**TASK**
Find the line containing "The width and height of the screenshot is (579, 548).", then print it and each following line through the end of the records, exactly and with nothing added; leave out any pictures.
= Beginning of Section =
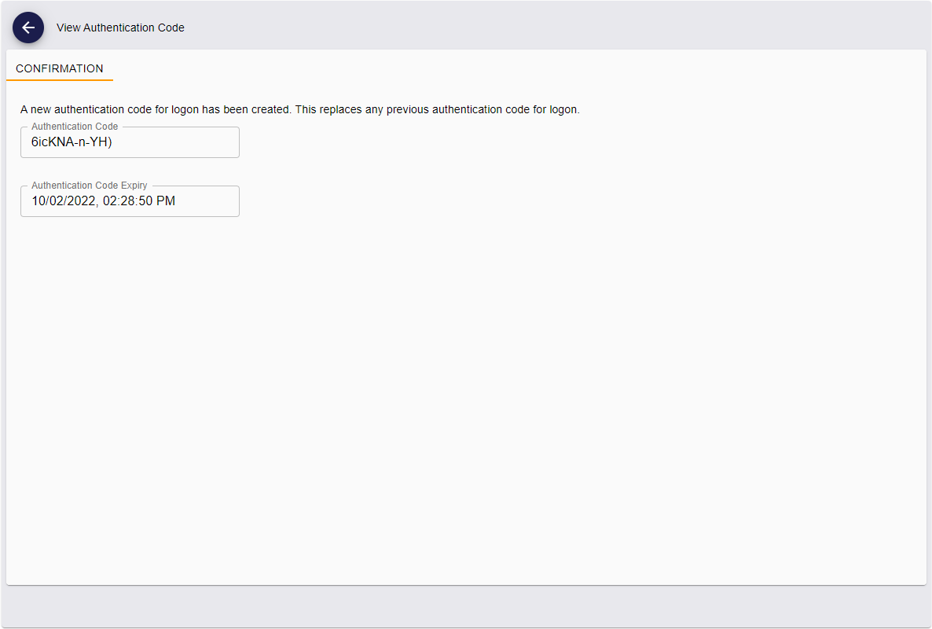Click the Authentication Code field

pyautogui.click(x=130, y=142)
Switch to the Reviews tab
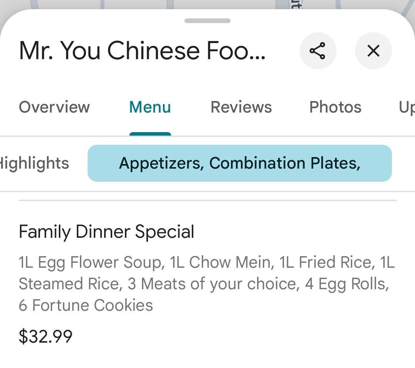Viewport: 415px width, 368px height. click(241, 107)
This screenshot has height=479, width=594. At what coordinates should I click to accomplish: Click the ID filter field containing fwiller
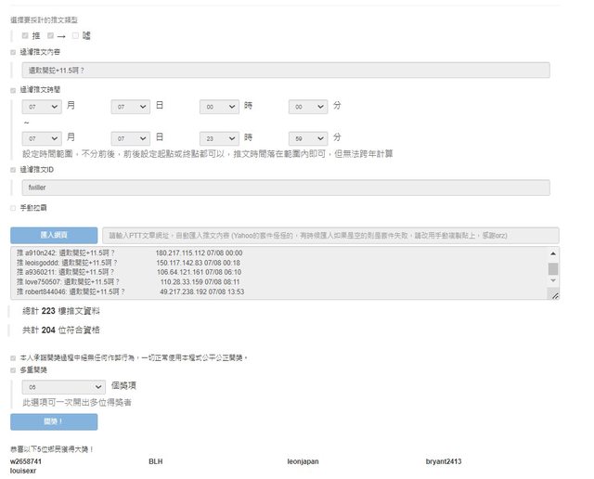tap(286, 188)
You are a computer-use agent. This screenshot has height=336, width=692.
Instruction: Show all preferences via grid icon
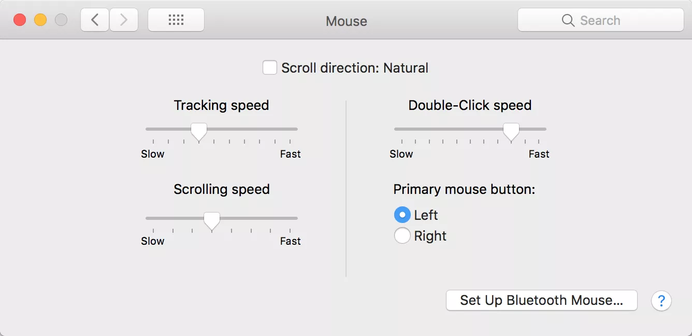[x=176, y=20]
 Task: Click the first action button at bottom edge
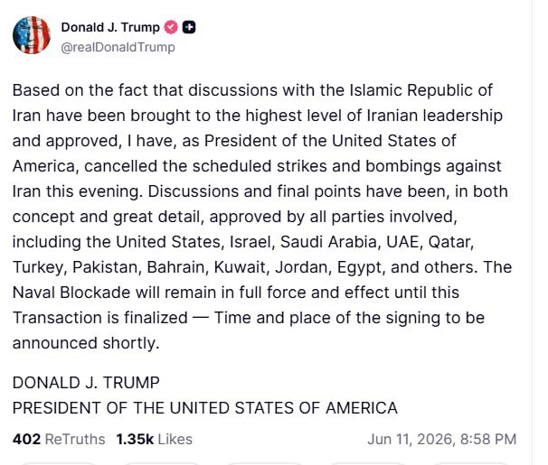click(x=60, y=463)
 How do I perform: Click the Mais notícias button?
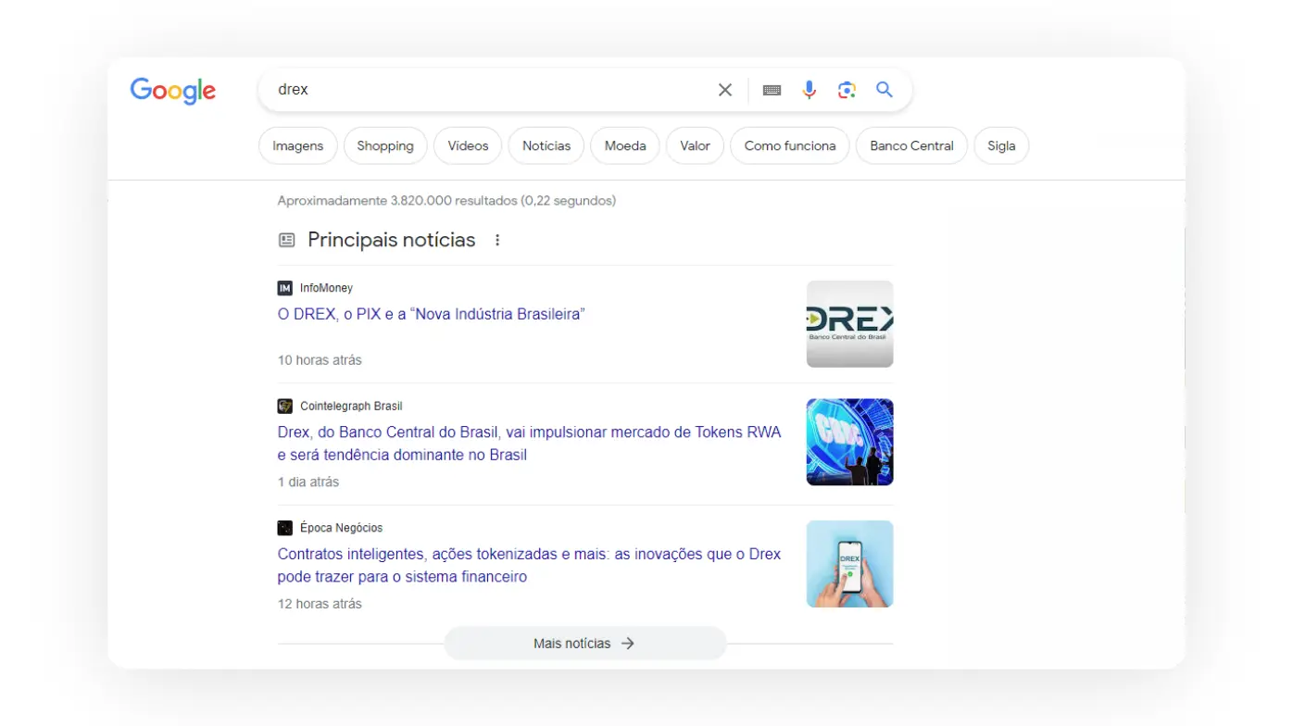(x=584, y=643)
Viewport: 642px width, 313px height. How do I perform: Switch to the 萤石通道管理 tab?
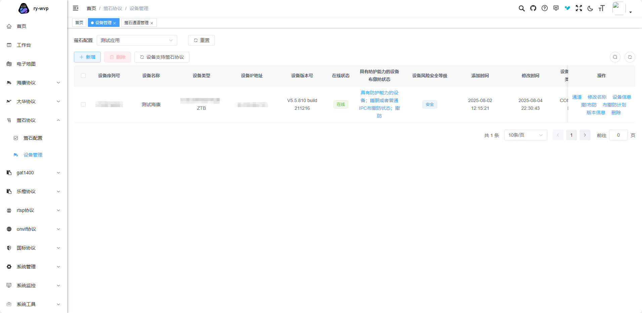tap(137, 23)
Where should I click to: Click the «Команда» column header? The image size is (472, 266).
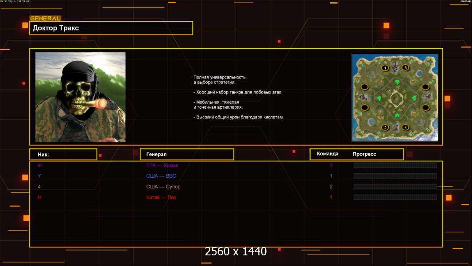[x=328, y=154]
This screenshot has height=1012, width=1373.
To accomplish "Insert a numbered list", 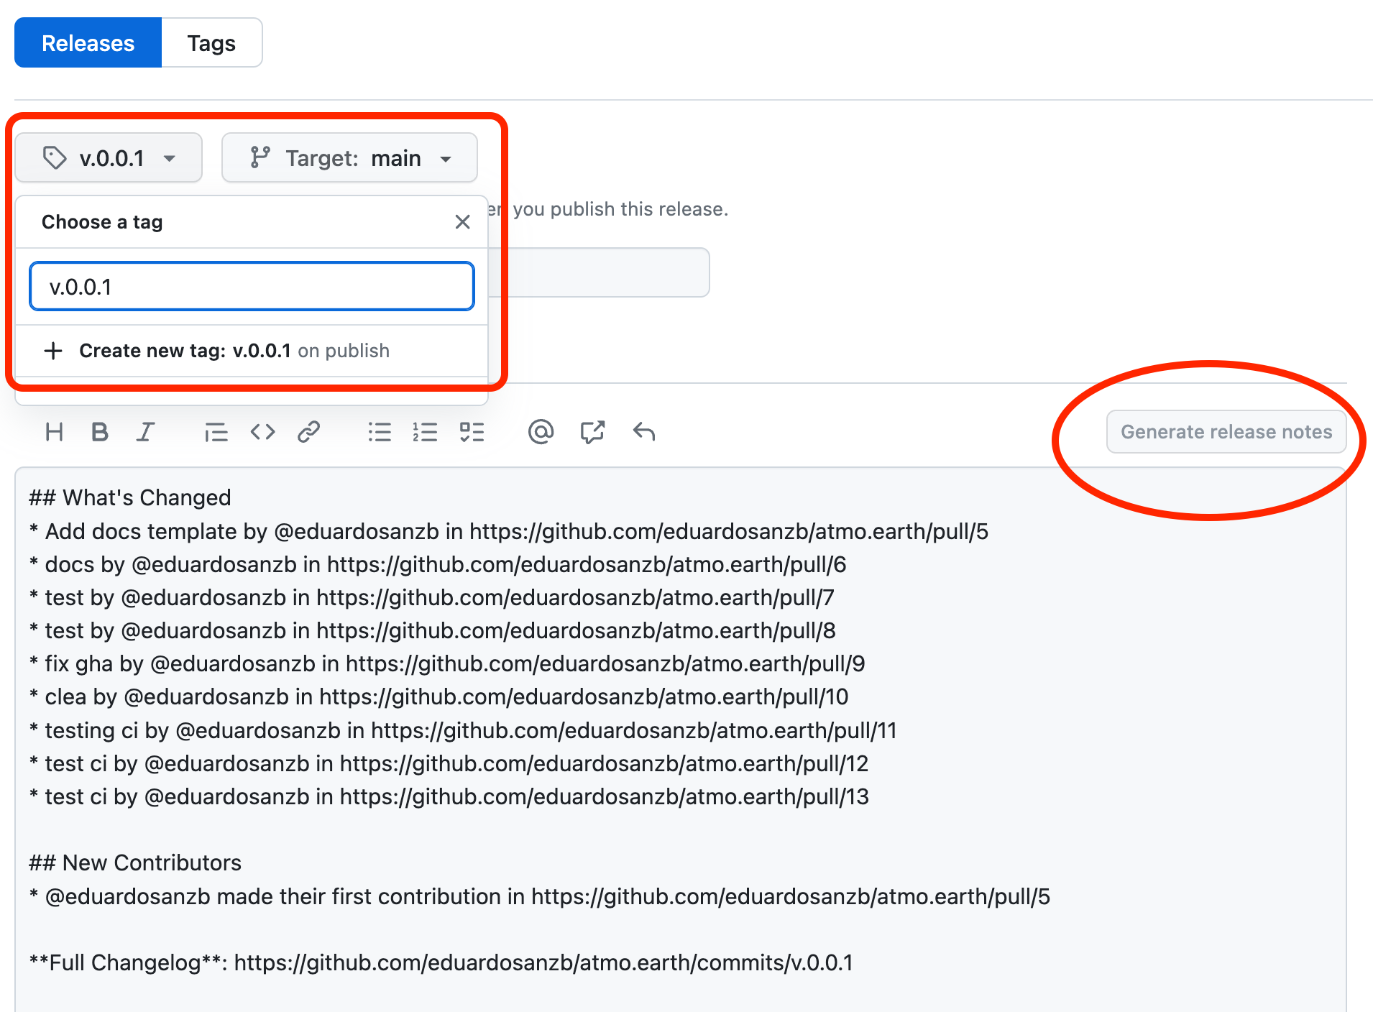I will pyautogui.click(x=425, y=432).
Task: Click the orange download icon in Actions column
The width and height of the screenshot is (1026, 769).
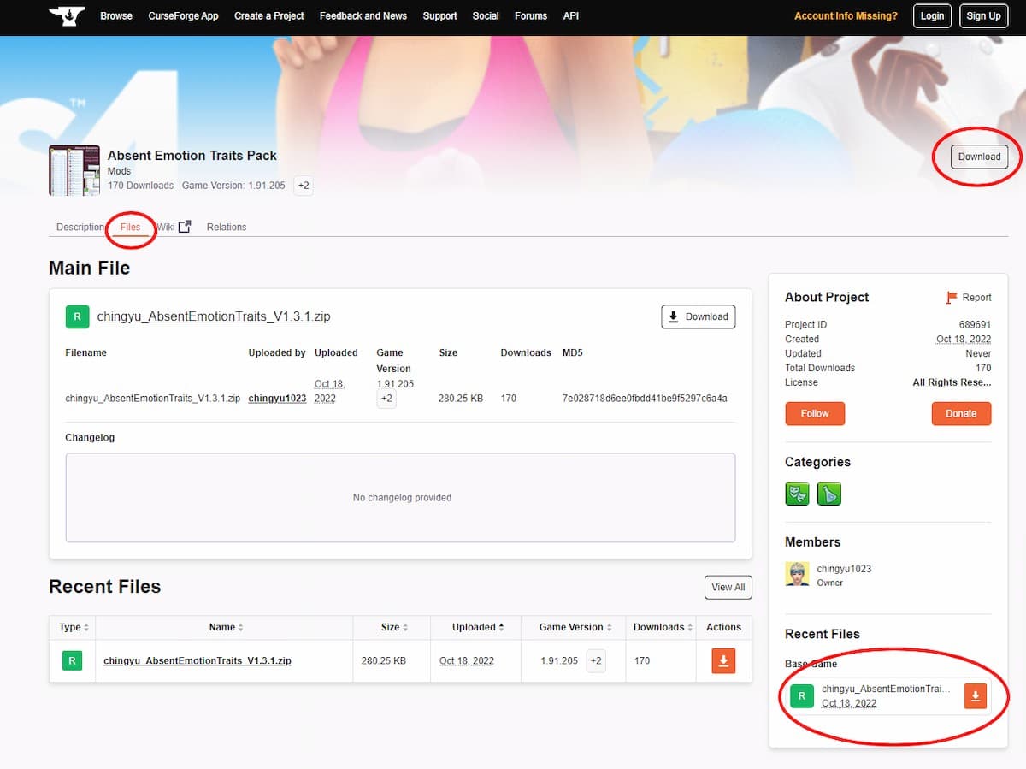Action: click(x=722, y=660)
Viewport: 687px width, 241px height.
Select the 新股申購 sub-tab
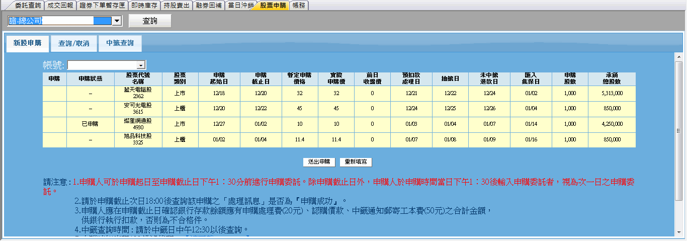click(x=27, y=43)
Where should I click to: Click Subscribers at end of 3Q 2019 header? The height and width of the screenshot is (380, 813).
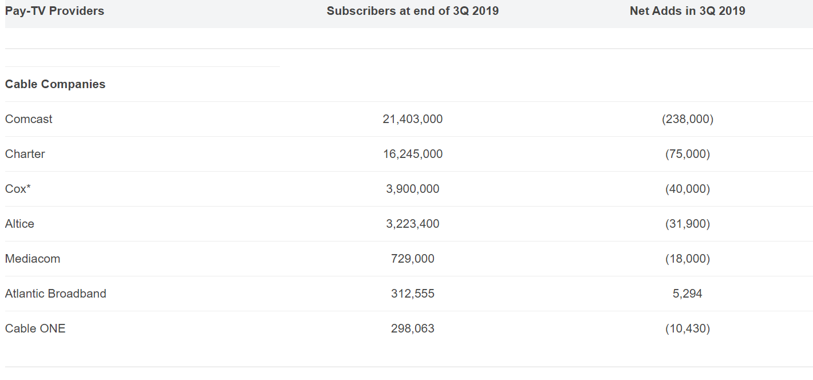pos(413,11)
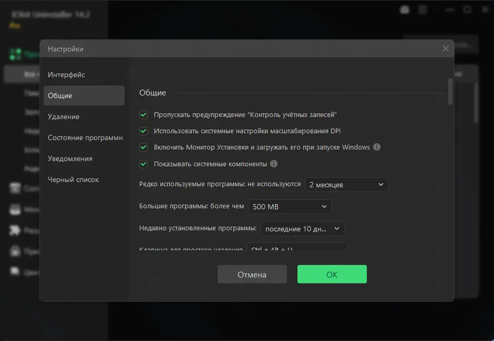494x341 pixels.
Task: Toggle the show system components checkbox
Action: [143, 164]
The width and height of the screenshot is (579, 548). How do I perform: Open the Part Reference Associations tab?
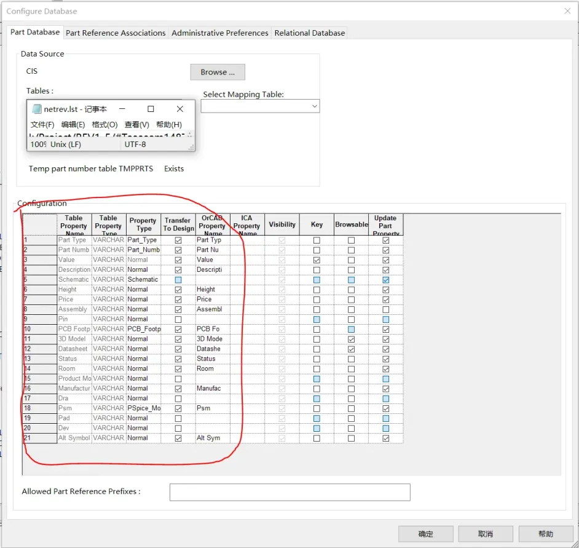pos(115,33)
= End of Section =
**EXERCISE RESPONSE**
The width and height of the screenshot is (579, 548). How do I perform: Open the Part Reference Associations tab?
pos(115,33)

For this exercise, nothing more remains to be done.